M5.8, M5.9, M5.10 core, and REBRAND are shipped — see roadmap-task-registry.md.
P1 — Soon (trust, auth, UX)
In flight (2026-05-20): M5.2.9 operator commerce slice shipped (grants, promos, oracle, pricing runbook #42); M5.10.13 unified admin shell (#58). Next: OPS.4 k6/ZAP (#43), M5.10.12 token rotation (#38).

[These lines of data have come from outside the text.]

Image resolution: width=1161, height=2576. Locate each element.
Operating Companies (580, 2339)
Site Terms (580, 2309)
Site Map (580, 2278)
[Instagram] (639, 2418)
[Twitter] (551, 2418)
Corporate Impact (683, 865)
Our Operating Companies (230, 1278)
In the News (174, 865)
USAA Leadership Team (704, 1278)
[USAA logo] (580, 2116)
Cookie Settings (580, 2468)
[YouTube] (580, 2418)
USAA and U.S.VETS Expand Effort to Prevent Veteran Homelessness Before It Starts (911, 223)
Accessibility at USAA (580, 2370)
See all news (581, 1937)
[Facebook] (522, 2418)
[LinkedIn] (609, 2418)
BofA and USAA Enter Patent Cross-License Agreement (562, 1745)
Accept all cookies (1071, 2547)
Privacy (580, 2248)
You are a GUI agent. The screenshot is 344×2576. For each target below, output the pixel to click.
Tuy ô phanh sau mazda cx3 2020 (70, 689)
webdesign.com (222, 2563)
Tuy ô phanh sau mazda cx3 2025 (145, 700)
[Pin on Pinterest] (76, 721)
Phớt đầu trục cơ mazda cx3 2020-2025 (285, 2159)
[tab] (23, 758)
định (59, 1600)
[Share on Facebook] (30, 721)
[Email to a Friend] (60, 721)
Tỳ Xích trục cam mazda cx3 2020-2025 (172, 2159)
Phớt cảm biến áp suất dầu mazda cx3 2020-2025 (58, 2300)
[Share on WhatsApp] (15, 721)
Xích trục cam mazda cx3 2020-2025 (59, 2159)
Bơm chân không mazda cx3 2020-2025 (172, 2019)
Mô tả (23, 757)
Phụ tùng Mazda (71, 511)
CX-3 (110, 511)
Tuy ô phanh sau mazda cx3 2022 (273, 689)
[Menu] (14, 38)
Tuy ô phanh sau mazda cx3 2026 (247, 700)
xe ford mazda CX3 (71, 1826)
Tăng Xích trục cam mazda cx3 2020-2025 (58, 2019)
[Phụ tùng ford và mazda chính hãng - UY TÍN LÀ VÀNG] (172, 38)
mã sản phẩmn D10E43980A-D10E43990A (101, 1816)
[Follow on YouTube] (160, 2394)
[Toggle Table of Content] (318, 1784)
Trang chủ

| ID | Roadmap | Status | Remaining work | Issue |
|---|---|---|---|---|
| M5.4 | Password auth (gaps) | Shipped | Signup verify + password reset — milestone-5-4 | #29, #30 closed |
| M5.5 | Session management | Shipped | Revoke all sessions — milestone-5-5 | #31, ehx-api#32 closed |
| M5.2.9 | Operator grants, promos, dynamic quotes | Shipped | milestone-5-2h, operator-pricing runbook | ehx-kb#42 closed |
| M3.4a | Abuse & quotas (auth-backed) | Preview | Account-scoped quotas (M5.8 shipped) | ehx-api#29 |
| UX | Dark-first UI | Planned | Design tokens, dark-first polish | ehx-web#5 |
| UX | Persona onboarding | Planned | First-run / get-started completion flows | ehx-web#6 |
| Edge | TLS / compose runbook | Planned | Hardening, www canonical, ops checklist | ehx-kb#11 |
| OPS | CI before push | Shipped (runbook) | scripts/ci-check.sh + ci-before-push.md on ehx-api / ehx-web; api .pre-commit-config.yaml (Ruff) — stops OpenAPI drift + F401 on main | |
| OPS.4 | Pre-P1 QA gate | In progress | Automated + post-rebrand prod smoke pass (2026-05-20); checkout confirm + k6 + ZAP pending — signoff log | ehx-kb#43 |
| M5.11 | Public docs platform | Shipped | Docusaurus on docs.ehxlabs.xyz — milestone-5-11 | #39, #40, #45, ehx-web#59–60, #64 closed |
| M5.11b | Docs user content | Planned | User guides, IA, FAQ, integrator section — milestone-5-11-docs-content | ehx-kb#47–53 (P1: #47–49) |
P2 — Product depth (Phase 2–3)
| ID | Roadmap | Status | Remaining work | Issue |
|---|---|---|---|---|
| M3.0–3.6 | AI generator MVP (full) | Preview | LLM orchestration all surfaces, composable gen, hard validation, RAG automation | ehx-kb#12 |
| M3.3 | Dashboard (full) | Preview | Saved projects, named workspaces, re-download from history | ehx-web#14 |
| M3.4 | LLM + RAG (gaps) | Preview | RAG reindex webhook; LLM turn metering | ehx-api#4 |
| M3.6 | Validation (hard) | Preview | terraform validate, kubeconform — not just heuristics | ehx-api#5 |
| M3.5 | Composable generation (gaps) | Preview | Pack manifest tags, dynamic slot-filling, full coverage matrix | ehx-kb#12 |
| M2.3 | Generation API (gaps) | Preview | Multi-cloud variables, batch export, API-only clients | ehx-kb#12 |
| M2.1 | Infrastructure modules | Preview | Versioning, more packs, repo conventions | ehx-modules#1 |
| M2.2 | Knowledge base | Preview | Expand articles, search, editorial workflow | ehx-kb#13 |
| M1.2 | Template libraries (repos) | Preview | Terraform/K8s/Helm/monitoring packs in ehx-templates | ehx-templates#1, ehx-templates#2 |
| M5.3 | Infrastructure library | Preview | Curated public architectures, example deployments | ehx-web#15 |
| MVP #2 | Infrastructure Project Builder | Planned | Guided wizard (cloud, region, HA, budget → blueprint) | ehx-web#16 |
| API | OpenAPI + packaging | Planned | Export, container sketch, CI publish | ehx-api#2 |
P3 — Phase 4 (Web3 intelligence — live systems)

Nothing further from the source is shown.